Problem requirements: Omit the pictures, then reproduce exactly the line bearing "Where should I" and every line after it up to and including the last line of the entries below.

##### Exercise inputs #####

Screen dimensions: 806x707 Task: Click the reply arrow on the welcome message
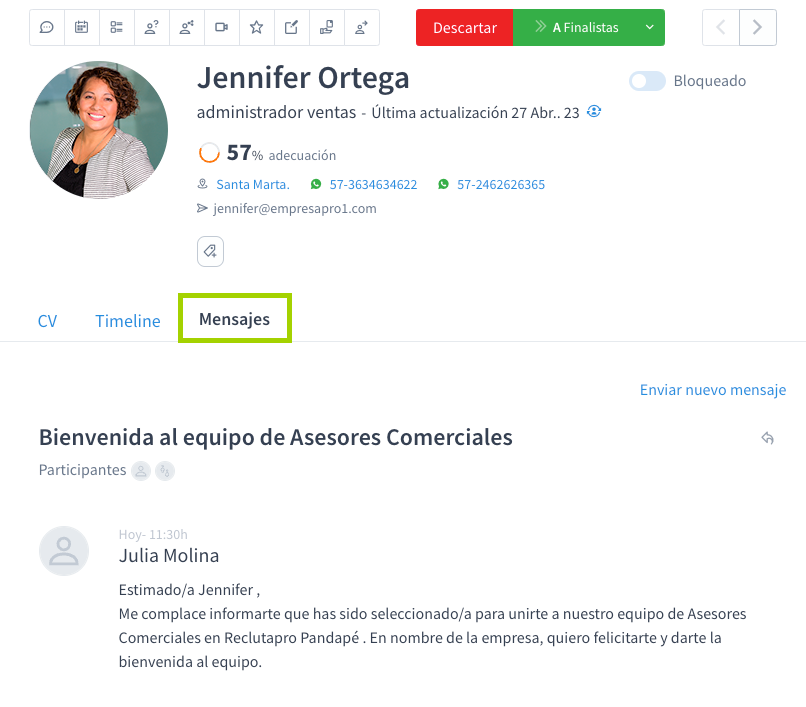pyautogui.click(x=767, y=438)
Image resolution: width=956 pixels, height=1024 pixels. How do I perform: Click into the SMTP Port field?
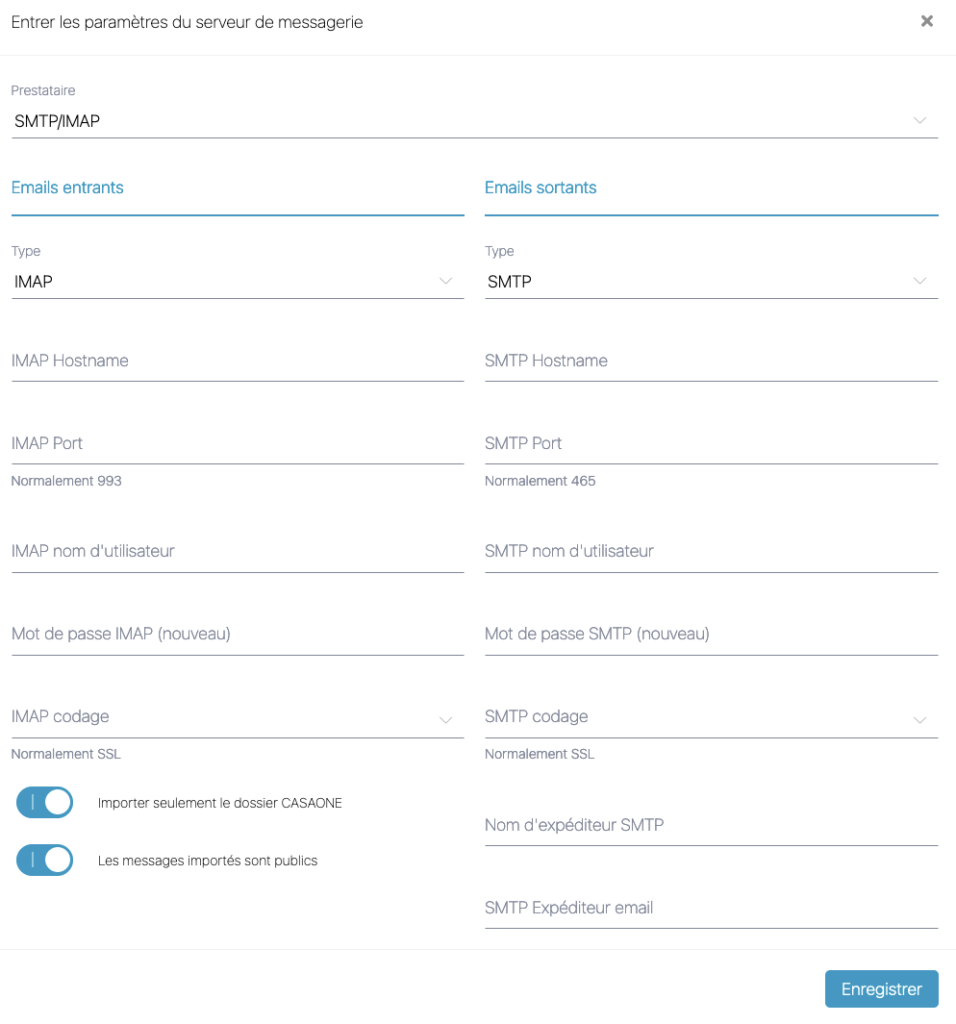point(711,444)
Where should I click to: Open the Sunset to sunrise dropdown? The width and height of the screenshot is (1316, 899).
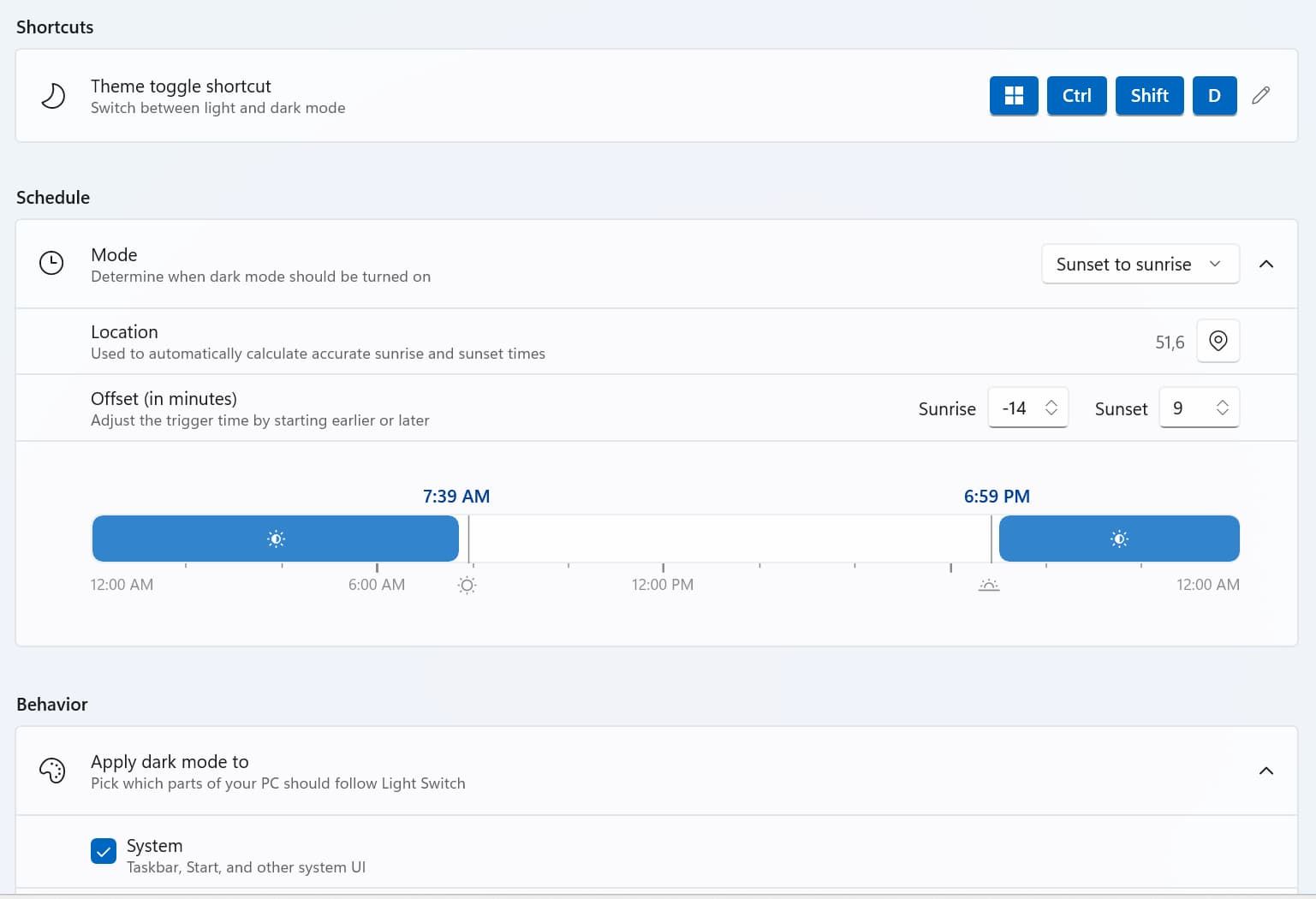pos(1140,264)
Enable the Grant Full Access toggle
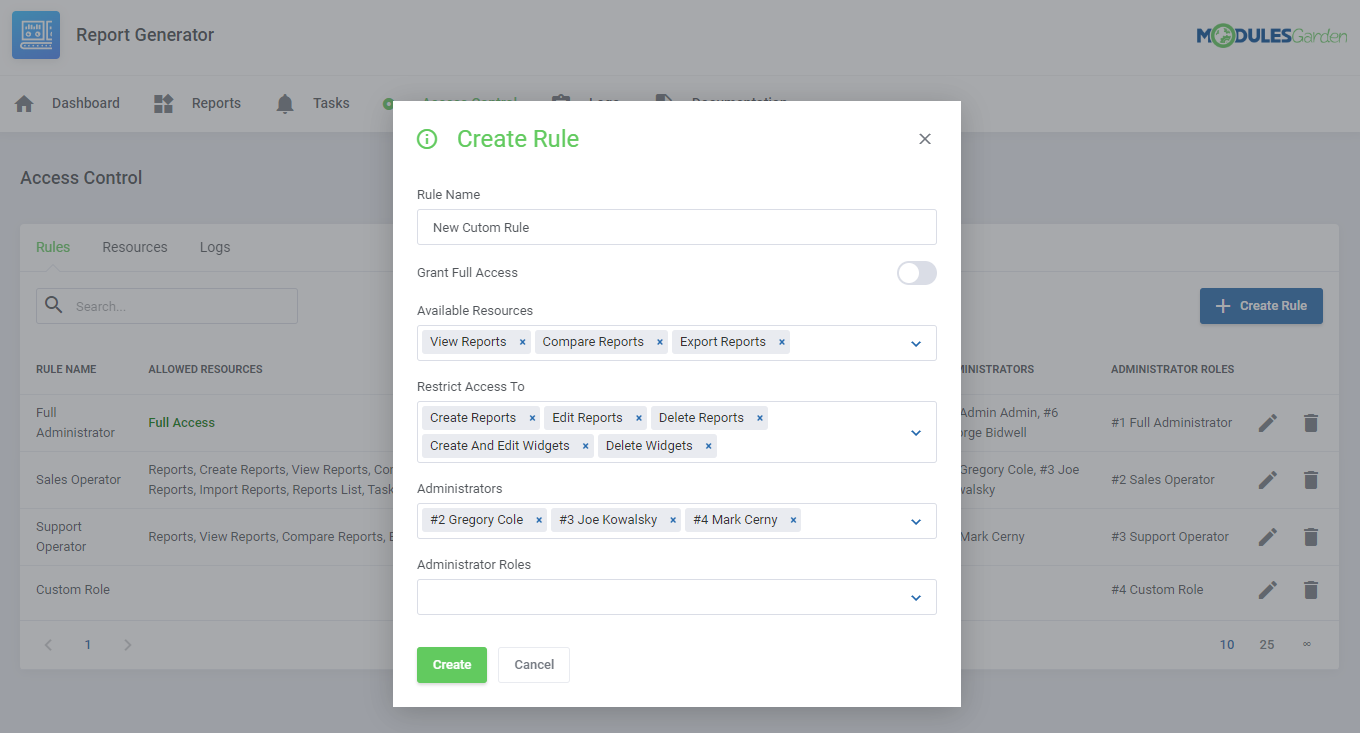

#####

Answer section:
Where should I click to: Open the Sunset to sunrise dropdown? The width and height of the screenshot is (1316, 899).
pos(1140,264)
Enable the Grant Full Access toggle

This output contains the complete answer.